Many meetings with remote team members look like these scenarios.

Hybrid Team Meeting Scenario 1

Three or four team members arrive and try to call in to the conference line. One team member texts or instant messages the remote team member to see if they’re on the line. The remote team member claims to be on the line but the in-person team can’t hear them. This goes on for 10-15 minutes and an in-person team member finally submits to calling the remote team member on their cell phone and putting the phone on speaker phone and leaving it on the table.

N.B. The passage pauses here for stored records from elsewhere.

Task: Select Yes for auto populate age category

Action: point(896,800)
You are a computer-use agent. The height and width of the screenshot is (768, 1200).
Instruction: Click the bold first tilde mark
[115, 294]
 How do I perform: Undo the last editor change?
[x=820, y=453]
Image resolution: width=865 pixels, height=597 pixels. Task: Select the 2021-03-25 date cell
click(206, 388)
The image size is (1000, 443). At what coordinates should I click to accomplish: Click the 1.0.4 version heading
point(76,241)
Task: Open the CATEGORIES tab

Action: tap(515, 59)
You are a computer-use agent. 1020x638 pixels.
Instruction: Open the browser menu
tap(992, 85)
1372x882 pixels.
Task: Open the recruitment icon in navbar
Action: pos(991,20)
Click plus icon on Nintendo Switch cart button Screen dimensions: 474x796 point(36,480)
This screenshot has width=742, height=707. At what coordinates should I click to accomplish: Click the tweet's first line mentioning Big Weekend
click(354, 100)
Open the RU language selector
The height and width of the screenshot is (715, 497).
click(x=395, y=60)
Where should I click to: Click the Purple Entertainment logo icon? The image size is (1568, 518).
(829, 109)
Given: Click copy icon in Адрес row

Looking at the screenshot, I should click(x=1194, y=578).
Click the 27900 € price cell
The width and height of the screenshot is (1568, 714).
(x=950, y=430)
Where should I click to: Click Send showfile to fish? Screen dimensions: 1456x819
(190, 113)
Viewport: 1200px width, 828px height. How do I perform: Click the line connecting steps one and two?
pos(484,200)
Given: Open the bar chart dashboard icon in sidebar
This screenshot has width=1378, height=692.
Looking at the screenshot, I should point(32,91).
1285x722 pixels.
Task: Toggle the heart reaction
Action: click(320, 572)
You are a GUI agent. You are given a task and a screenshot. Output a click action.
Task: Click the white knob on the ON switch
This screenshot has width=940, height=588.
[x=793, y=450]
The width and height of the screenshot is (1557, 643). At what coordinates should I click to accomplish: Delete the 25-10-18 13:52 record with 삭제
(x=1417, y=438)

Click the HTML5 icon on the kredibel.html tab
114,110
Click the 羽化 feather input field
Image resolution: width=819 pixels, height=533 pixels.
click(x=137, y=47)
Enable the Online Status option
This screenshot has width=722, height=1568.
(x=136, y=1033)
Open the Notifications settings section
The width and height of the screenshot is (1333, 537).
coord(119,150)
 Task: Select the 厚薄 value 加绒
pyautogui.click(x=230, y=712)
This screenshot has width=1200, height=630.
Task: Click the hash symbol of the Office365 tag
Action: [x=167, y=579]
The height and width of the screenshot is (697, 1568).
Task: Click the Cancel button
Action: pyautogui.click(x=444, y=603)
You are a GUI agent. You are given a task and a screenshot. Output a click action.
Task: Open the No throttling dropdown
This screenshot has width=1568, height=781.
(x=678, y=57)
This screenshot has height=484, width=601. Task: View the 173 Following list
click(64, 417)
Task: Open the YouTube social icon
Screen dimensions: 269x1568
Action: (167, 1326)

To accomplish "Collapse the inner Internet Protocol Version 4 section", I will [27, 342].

This scenario isn’t ideal for either side of the team. The in-person folks can’t hear the remote member well, the remote team member can’t see if there is a brainstorm or anything written down, and the time wasted trying to set up the meeting takes up half of the allotted time in the conference room.

Hybrid Team Meeting Scenario 2

In this scenario, two or three in-person team members arrive at the conference room. They call the remote team member for a video call and sit on the same side of the table to try to squeeze into the laptop camera of one team member. The remote team member can’t quite see the team and they often forget about the person on the video call. Eventually, they are writing on the whiteboard and the camera is facing another wall while the remote team member stares at nothing, straining to hear what is going on.

This is not ideal for the remote team member. They aren’t able to fully participate and aren’t considered to be an integral member of the meeting. They can’t see what is happening, read the whiteboard, or contribute ideas with the team.

Adapt Meeting Rooms to a Remote Workforce

In order to have effective hybrid meetings (those with both in-person and remote members), you’ll need to adapt meeting rooms or huddle rooms, to fit this purpose. If you have the resources, add round tables and use a 360° video conferencing camera with smart technology to automatically focus on the speaker.


You can hang a monitor on the wall so everyone can easily see remote team members as well. Use smaller conference rooms so your remote teammates can hear and see everyone involved. If you use whiteboards, make sure they are in view of whatever camera you use and check in with remote team members to make sure they can see it clearly.

Make sure your company’s conference rooms are equipped with working WiFi and test it out before any major video calls. If your company WiFi is spotty, encourage them to explore Eero beacons or MiFi devices for unstable areas. Finally, use a high def video conferencing platform like Zoom, Google Hangouts, or Skype for Business. One of the worst things for remote members is choppy video calls where they can’t see or hear properly and are unable to contribute ideas.

To wrap up, here’s a list of ways to make your meeting rooms more remote-inclusive:

  • Use round tables paired with a 360° video conferencing camera to ensure everyone is in view for remote teammates

  • Hang a monitor on the wall to see remote team members clearly

  • Check WiFi connection before big meetings and consider using Eero beacons or MiFi devices in areas with a spotty connection

  • Use a video conferencing platform like Zoom, Google Hangouts, or Skype for Business

  • Make sure anything being referenced is available to remote team members- if you have a whiteboard and use it, make sure it’s in view and legible

Being a remote team member shouldn’t mean that you are any less able to participate. If you have never worked remotely before, but your company has a flexible policy, try calling in to a meeting from home sometime. Your eyes may be opened to an unequal experience and encourage you to take action and advocate for your remote team members.